## What to do
In your answer, copy every entry that follows exactly.

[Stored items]
::::::::
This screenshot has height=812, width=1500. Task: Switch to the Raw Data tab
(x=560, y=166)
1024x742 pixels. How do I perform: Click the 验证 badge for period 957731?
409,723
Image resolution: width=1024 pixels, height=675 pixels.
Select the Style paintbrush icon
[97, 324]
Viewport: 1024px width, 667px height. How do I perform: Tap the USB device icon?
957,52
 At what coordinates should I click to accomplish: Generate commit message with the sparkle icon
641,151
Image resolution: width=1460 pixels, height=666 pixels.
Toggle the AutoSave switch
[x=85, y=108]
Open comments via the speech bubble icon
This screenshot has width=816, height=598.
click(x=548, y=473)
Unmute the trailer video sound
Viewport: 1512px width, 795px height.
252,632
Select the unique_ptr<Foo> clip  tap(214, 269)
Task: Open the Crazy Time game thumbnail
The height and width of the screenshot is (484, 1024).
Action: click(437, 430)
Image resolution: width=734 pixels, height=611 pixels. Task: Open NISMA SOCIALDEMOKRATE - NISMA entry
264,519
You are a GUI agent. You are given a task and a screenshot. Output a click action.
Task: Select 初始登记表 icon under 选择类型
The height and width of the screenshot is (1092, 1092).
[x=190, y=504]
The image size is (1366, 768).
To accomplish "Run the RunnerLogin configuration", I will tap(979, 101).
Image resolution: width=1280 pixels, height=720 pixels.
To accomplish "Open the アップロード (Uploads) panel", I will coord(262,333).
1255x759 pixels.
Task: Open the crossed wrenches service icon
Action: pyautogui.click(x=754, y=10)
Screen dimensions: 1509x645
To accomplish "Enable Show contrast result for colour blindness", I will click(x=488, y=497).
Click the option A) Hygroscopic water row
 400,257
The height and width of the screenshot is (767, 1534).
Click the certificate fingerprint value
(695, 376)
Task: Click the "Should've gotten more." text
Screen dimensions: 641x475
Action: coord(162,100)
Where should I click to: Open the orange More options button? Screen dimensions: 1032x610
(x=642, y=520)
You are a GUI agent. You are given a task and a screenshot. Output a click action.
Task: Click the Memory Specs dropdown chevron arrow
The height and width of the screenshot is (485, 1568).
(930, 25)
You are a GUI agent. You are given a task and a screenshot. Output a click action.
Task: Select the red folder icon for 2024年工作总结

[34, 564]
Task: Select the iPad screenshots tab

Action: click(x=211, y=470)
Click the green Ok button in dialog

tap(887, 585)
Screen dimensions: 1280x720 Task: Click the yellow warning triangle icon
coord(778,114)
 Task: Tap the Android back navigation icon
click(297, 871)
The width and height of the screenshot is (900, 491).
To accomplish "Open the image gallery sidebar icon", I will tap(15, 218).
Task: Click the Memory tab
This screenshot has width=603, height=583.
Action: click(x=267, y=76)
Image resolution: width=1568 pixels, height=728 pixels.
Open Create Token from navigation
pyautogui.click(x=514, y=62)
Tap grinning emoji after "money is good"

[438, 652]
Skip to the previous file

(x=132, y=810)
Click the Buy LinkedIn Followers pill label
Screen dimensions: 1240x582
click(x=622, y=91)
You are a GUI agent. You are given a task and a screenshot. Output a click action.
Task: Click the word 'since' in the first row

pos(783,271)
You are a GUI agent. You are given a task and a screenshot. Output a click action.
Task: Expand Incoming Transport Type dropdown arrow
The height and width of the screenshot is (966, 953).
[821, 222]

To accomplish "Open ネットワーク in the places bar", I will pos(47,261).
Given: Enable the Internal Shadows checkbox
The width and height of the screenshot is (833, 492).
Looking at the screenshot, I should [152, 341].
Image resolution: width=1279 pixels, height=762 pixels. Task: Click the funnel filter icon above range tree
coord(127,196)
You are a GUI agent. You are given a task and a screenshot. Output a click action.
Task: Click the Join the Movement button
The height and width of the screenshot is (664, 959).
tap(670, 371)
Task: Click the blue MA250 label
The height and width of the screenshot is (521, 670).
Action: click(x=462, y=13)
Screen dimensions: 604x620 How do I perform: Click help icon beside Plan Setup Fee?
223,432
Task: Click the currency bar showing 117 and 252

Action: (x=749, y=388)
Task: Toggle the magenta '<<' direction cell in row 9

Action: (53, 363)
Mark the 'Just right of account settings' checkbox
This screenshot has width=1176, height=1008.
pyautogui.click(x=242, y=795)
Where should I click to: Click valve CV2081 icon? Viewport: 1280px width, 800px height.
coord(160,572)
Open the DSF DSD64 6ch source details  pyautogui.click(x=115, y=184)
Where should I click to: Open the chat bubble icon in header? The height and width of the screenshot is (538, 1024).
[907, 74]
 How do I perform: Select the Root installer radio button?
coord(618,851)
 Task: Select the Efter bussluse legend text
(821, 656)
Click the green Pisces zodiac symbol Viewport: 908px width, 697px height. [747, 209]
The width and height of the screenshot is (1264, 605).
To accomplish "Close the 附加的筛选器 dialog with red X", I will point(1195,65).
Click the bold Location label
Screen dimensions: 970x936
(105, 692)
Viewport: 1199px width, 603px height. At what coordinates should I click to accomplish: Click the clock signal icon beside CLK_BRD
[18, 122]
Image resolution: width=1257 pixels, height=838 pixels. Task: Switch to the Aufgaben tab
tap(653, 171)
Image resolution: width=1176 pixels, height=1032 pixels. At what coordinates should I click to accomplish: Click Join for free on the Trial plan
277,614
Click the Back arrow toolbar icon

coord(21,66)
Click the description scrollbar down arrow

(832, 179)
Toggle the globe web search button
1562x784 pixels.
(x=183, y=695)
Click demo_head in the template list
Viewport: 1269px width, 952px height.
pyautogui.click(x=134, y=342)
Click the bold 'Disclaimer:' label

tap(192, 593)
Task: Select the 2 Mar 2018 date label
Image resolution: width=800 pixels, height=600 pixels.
::::::::
## Answer section
This screenshot has height=812, width=1500. Task: Switch to the Raw Data tab
(x=560, y=166)
1024x742 pixels. How do I perform: Click the 验证 badge for period 957731?
409,723
Image resolution: width=1024 pixels, height=675 pixels.
Select the Style paintbrush icon
[97, 324]
Viewport: 1024px width, 667px height. How do I perform: Tap the USB device icon?
957,52
 At what coordinates should I click to accomplish: Generate commit message with the sparkle icon
641,151
Image resolution: width=1460 pixels, height=666 pixels.
Toggle the AutoSave switch
[x=85, y=108]
Open comments via the speech bubble icon
This screenshot has width=816, height=598.
click(x=548, y=473)
Unmute the trailer video sound
Viewport: 1512px width, 795px height.
252,632
Select the unique_ptr<Foo> clip  tap(214, 269)
Task: Open the Crazy Time game thumbnail
The height and width of the screenshot is (484, 1024).
Action: click(437, 430)
Image resolution: width=734 pixels, height=611 pixels. Task: Open NISMA SOCIALDEMOKRATE - NISMA entry
264,519
You are a GUI agent. You are given a task and a screenshot. Output a click action.
Task: Select 初始登记表 icon under 选择类型
The height and width of the screenshot is (1092, 1092).
[x=190, y=504]
The image size is (1366, 768).
To accomplish "Run the RunnerLogin configuration", I will tap(979, 101).
Image resolution: width=1280 pixels, height=720 pixels.
To accomplish "Open the アップロード (Uploads) panel", I will coord(262,333).
1255x759 pixels.
Task: Open the crossed wrenches service icon
Action: pyautogui.click(x=754, y=10)
Screen dimensions: 1509x645
To accomplish "Enable Show contrast result for colour blindness", I will click(x=488, y=497).
Click the option A) Hygroscopic water row
 400,257
The height and width of the screenshot is (767, 1534).
Click the certificate fingerprint value
(695, 376)
Task: Click the "Should've gotten more." text
Screen dimensions: 641x475
Action: coord(162,100)
Where should I click to: Open the orange More options button? Screen dimensions: 1032x610
(x=642, y=520)
You are a GUI agent. You are given a task and a screenshot. Output a click action.
Task: Click the Memory Specs dropdown chevron arrow
The height and width of the screenshot is (485, 1568).
(930, 25)
You are a GUI agent. You are given a task and a screenshot. Output a click action.
Task: Select the red folder icon for 2024年工作总结

[34, 564]
Task: Select the iPad screenshots tab

Action: click(x=211, y=470)
Click the green Ok button in dialog

tap(887, 585)
Screen dimensions: 1280x720 Task: Click the yellow warning triangle icon
coord(778,114)
 Task: Tap the Android back navigation icon
click(297, 871)
The width and height of the screenshot is (900, 491).
To accomplish "Open the image gallery sidebar icon", I will tap(15, 218).
Task: Click the Memory tab
This screenshot has width=603, height=583.
Action: click(x=267, y=76)
Image resolution: width=1568 pixels, height=728 pixels.
Open Create Token from navigation
pyautogui.click(x=514, y=62)
Tap grinning emoji after "money is good"

[438, 652]
Skip to the previous file

(x=132, y=810)
Click the Buy LinkedIn Followers pill label
Screen dimensions: 1240x582
click(x=622, y=91)
You are a GUI agent. You are given a task and a screenshot. Output a click action.
Task: Click the word 'since' in the first row

pos(783,271)
You are a GUI agent. You are given a task and a screenshot. Output a click action.
Task: Expand Incoming Transport Type dropdown arrow
The height and width of the screenshot is (966, 953).
[821, 222]

To accomplish "Open ネットワーク in the places bar", I will pos(47,261).
Given: Enable the Internal Shadows checkbox
The width and height of the screenshot is (833, 492).
Looking at the screenshot, I should [152, 341].
Image resolution: width=1279 pixels, height=762 pixels. Task: Click the funnel filter icon above range tree
coord(127,196)
You are a GUI agent. You are given a task and a screenshot. Output a click action.
Task: Click the Join the Movement button
The height and width of the screenshot is (664, 959).
tap(670, 371)
Task: Click the blue MA250 label
The height and width of the screenshot is (521, 670).
Action: click(x=462, y=13)
Screen dimensions: 604x620 How do I perform: Click help icon beside Plan Setup Fee?
223,432
Task: Click the currency bar showing 117 and 252

Action: (x=749, y=388)
Task: Toggle the magenta '<<' direction cell in row 9

Action: (53, 363)
Mark the 'Just right of account settings' checkbox
This screenshot has width=1176, height=1008.
pyautogui.click(x=242, y=795)
Where should I click to: Click valve CV2081 icon? Viewport: 1280px width, 800px height.
coord(160,572)
Open the DSF DSD64 6ch source details  pyautogui.click(x=115, y=184)
Where should I click to: Open the chat bubble icon in header? The height and width of the screenshot is (538, 1024).
[907, 74]
 How do I perform: Select the Root installer radio button?
coord(618,851)
 Task: Select the Efter bussluse legend text
(821, 656)
Click the green Pisces zodiac symbol Viewport: 908px width, 697px height. [747, 209]
The width and height of the screenshot is (1264, 605).
To accomplish "Close the 附加的筛选器 dialog with red X", I will point(1195,65).
Click the bold Location label
Screen dimensions: 970x936
(105, 692)
Viewport: 1199px width, 603px height. At what coordinates should I click to accomplish: Click the clock signal icon beside CLK_BRD
[18, 122]
Image resolution: width=1257 pixels, height=838 pixels. Task: Switch to the Aufgaben tab
tap(653, 171)
Image resolution: width=1176 pixels, height=1032 pixels. At what coordinates should I click to accomplish: Click Join for free on the Trial plan
277,614
Click the Back arrow toolbar icon

coord(21,66)
Click the description scrollbar down arrow

(832, 179)
Toggle the globe web search button
1562x784 pixels.
(x=183, y=695)
Click demo_head in the template list
Viewport: 1269px width, 952px height.
pyautogui.click(x=134, y=342)
Click the bold 'Disclaimer:' label

tap(192, 593)
Task: Select the 2 Mar 2018 date label
Image resolution: width=800 pixels, height=600 pixels.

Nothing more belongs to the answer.